The restoration team, however, has involved many other contractors, who in carrying out vital aspects of this job have helped to make this project possible:

The Organ Clearing House, who removed all the pipework in 2004
Bard Wickisser and Carl Loeser, who provided valuable early assistance in removal logistics
Gary Phillips and Tim Holleran, who refashioned or rebuilt the organ’s 38 bellows
David Snyder, who restored the organ’s nine-foot Weber grand piano
David and Christopher Broome, who have meticulously restored the organ’s 35 sets of reed pipes.
Richard Houghten and his staff, who designed and installed the organ’s new solid-state electrical circuitry, and whose ongoing technical support is invaluable
Jonathan Ambrosino, who surveyed the pipework in 2001 and has since been involved in many aspects of the project’s aesthetic development, particularly in tonal finishing
Daniel Kingman, a voicer of four decades’ experience who together with Jonathan has painstakingly reviewed and refined the tone of all 10,010 pipes
Scheinerts, who took charge of restoring the two organ blowers
John Irwin, Roy Battell, and Sean O’Donnell, who for the past 25 years have worked with Nelson Barden to develop the sophisticated computer player
the late Robert Turner, who built the new console in 2001
Curt Mangel, who since 2003 has been involved as project consultant
Peter Richard Conte, console design consultant in 2001 and who continues today to give important input on valuable refinements

From Longwood, I would like to recognize Colvin Randall, Pierre S. du Pont Fellow and Longwood historian extraordinaire for his dedication to the Longwood Organ and all things Longwood, who has always had the answer to questions both obvious and arcane.
And, our Longwood project manager Kate Donnelly, who has always willingly assisted us with whatever we needed and whose support has been greatly appreciated over the years.

Finally, there is one person, the person who has been involved in this restoration project since 1997. The person who trained me, Jonathan Ambrosino, Joe Sloane and Sean O’Donnell.

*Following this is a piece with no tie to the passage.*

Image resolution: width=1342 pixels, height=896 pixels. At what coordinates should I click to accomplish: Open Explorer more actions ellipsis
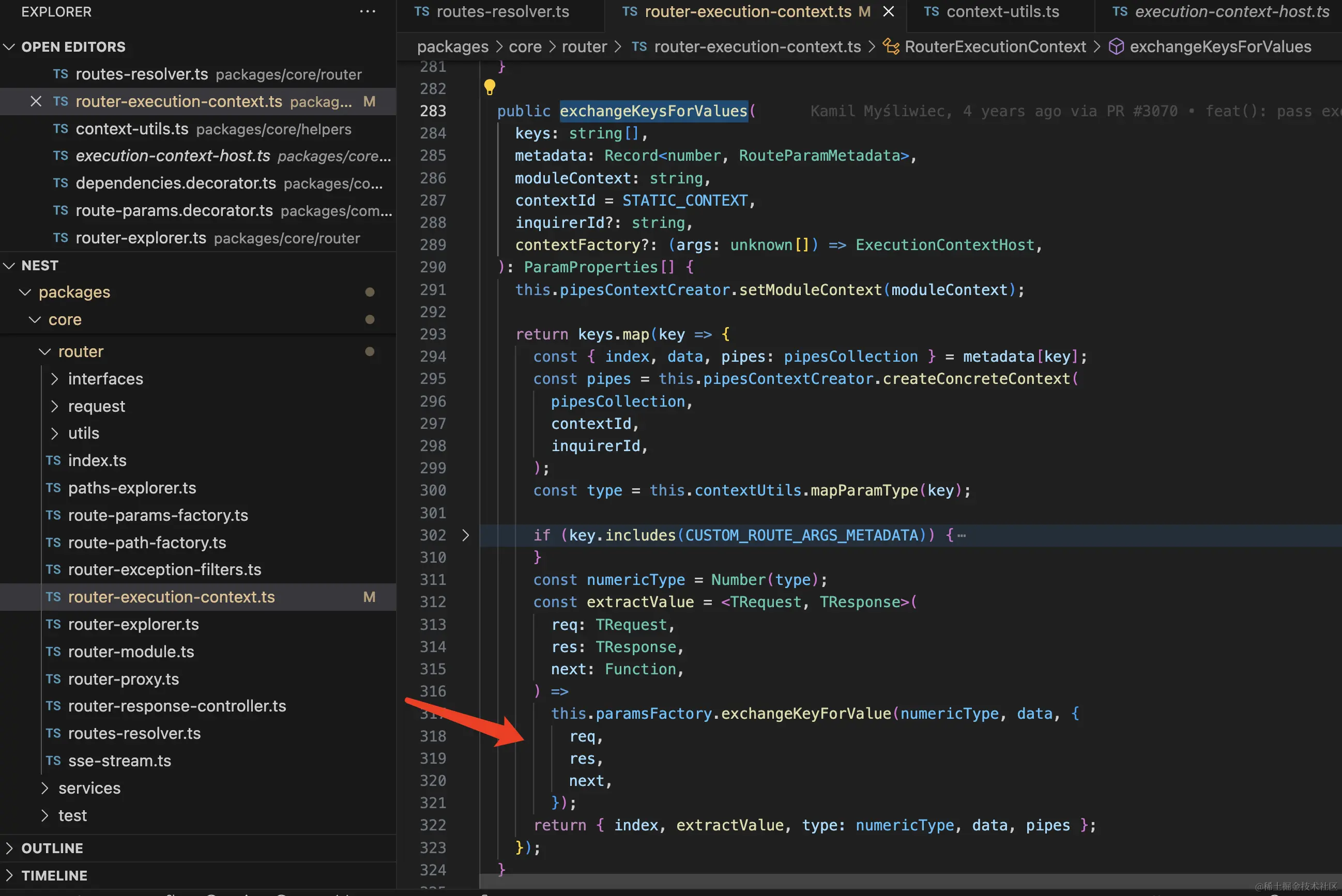(x=368, y=11)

The person whose pioneering efforts in the restoration of this kind of organ, and whose writings and research on the subject, caused a national shift in thinking about instruments of this style. The person whose interest in the history of automated organ performance through paper roll technology has resulted in the amazing system by which the Longwood organ can play itself at the highest level. The person who first got ordinary people walking through pipe organs, and through whose efforts in that direction at Boston University inspired the glass viewing walls in the Longwood organ museum. The person without whose determination for the very best means that this organ has fire suppression that will not ruin the organ, a built-in vacuum system to keep it clean, airsled technology to make the console more easily movable, and an aesthetic standard that makes the organ itself an object of pride before anyone hears so much as a single note. That person is, of course, Nelson Barden.

In conclusion, I will mention what a privilege it is to be involved in a project at Longwood Gardens. At supper the other night, one of my staff members said simply, “Life at Longwood is how life should be.” From Paul, to Colvin, to Kate, to the kind staff who keep the Ballroom spotless. Everyone has been so kind, helpful and supportive. Everyone is here to help. If we needed something, we got it. You can’t ask for more than that. Thank you.